What is required — From the data below, repeat everything exactly except the images.

### Task input ###

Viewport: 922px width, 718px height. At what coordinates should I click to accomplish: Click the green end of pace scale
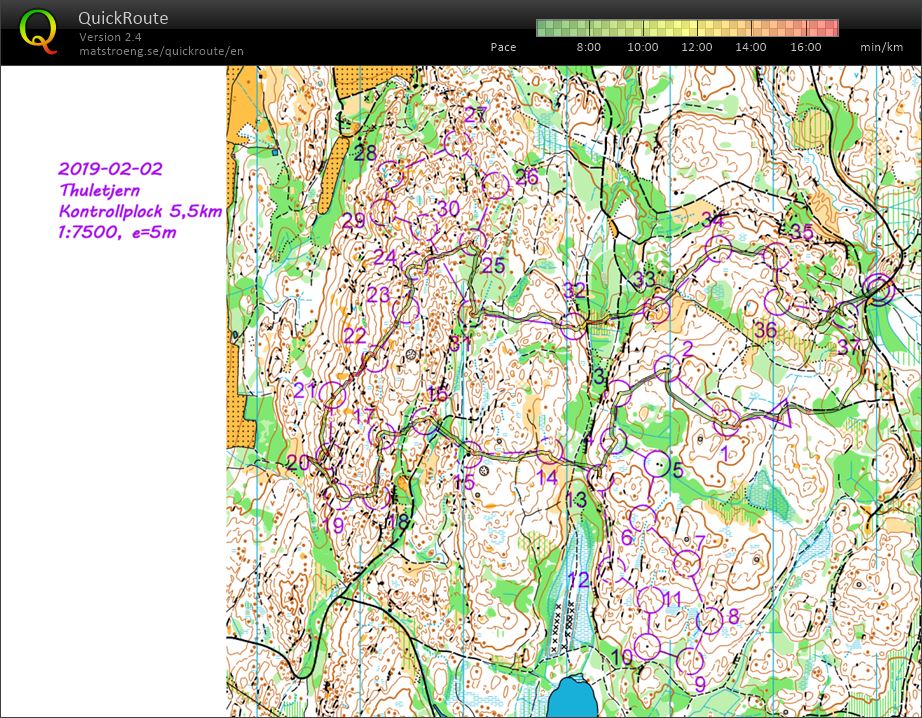click(546, 28)
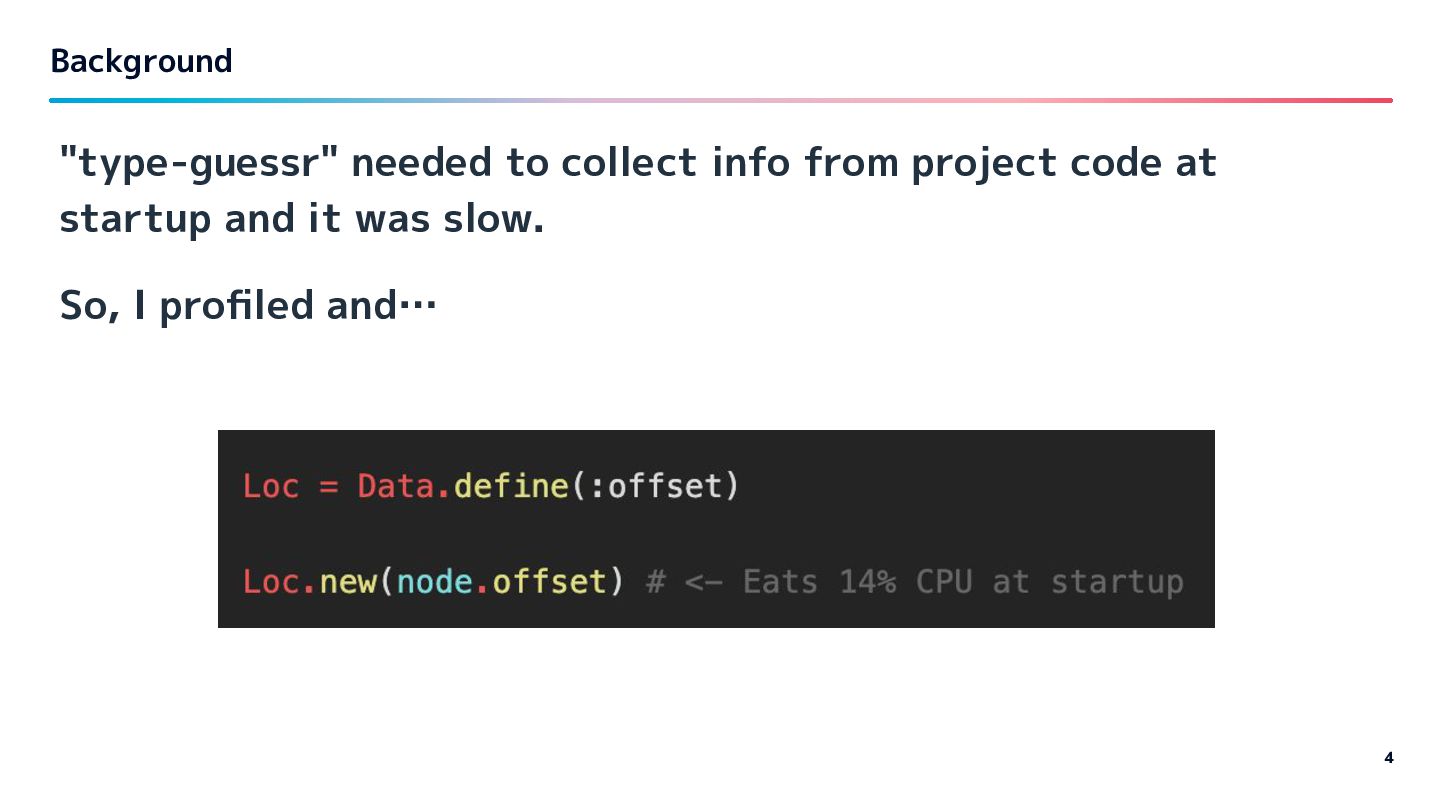Click the ":offset" symbol argument
Viewport: 1440px width, 810px height.
pyautogui.click(x=657, y=486)
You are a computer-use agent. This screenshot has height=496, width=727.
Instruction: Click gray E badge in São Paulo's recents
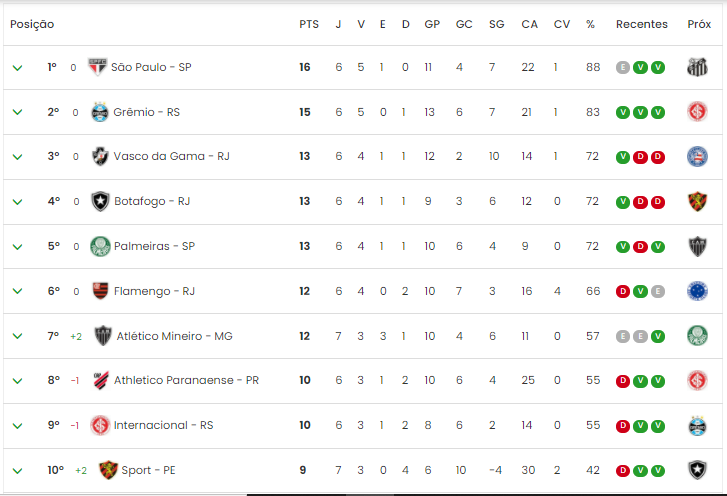(x=623, y=68)
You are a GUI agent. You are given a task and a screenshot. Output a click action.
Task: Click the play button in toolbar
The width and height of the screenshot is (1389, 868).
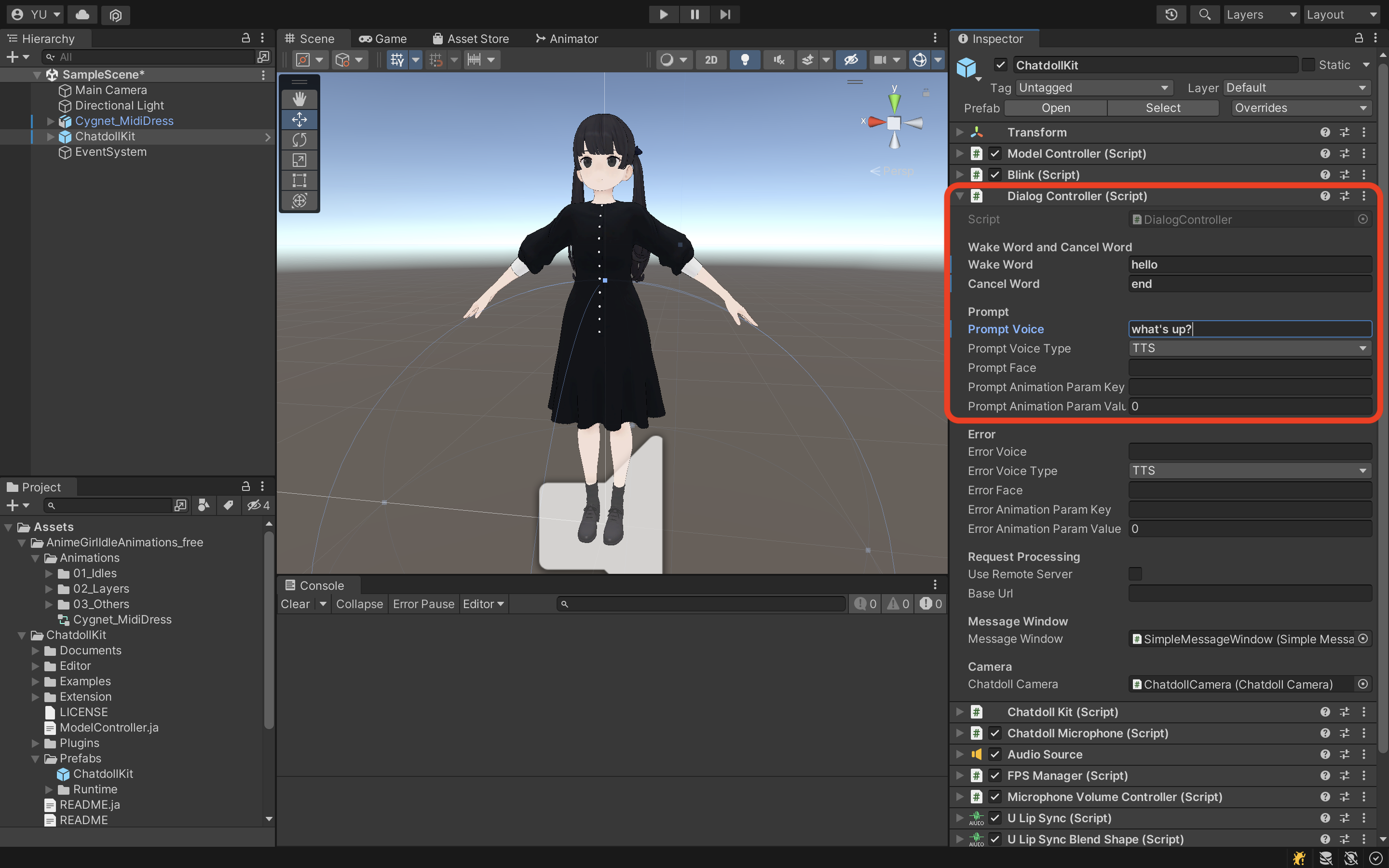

###

Answer space —
Viewport: 922px width, 718px height. At what coordinates should I click to accomplish: Click the green end of pace scale
click(546, 28)
Click the ":offset" symbol argument
Viewport: 1440px width, 810px height.
pyautogui.click(x=657, y=486)
You are a computer-use agent. This screenshot has height=496, width=727.
Instruction: Click gray E badge in São Paulo's recents
(x=623, y=68)
You are a GUI agent. You are given a task and a screenshot. Output a click action.
Task: Click the play button in toolbar
The width and height of the screenshot is (1389, 868).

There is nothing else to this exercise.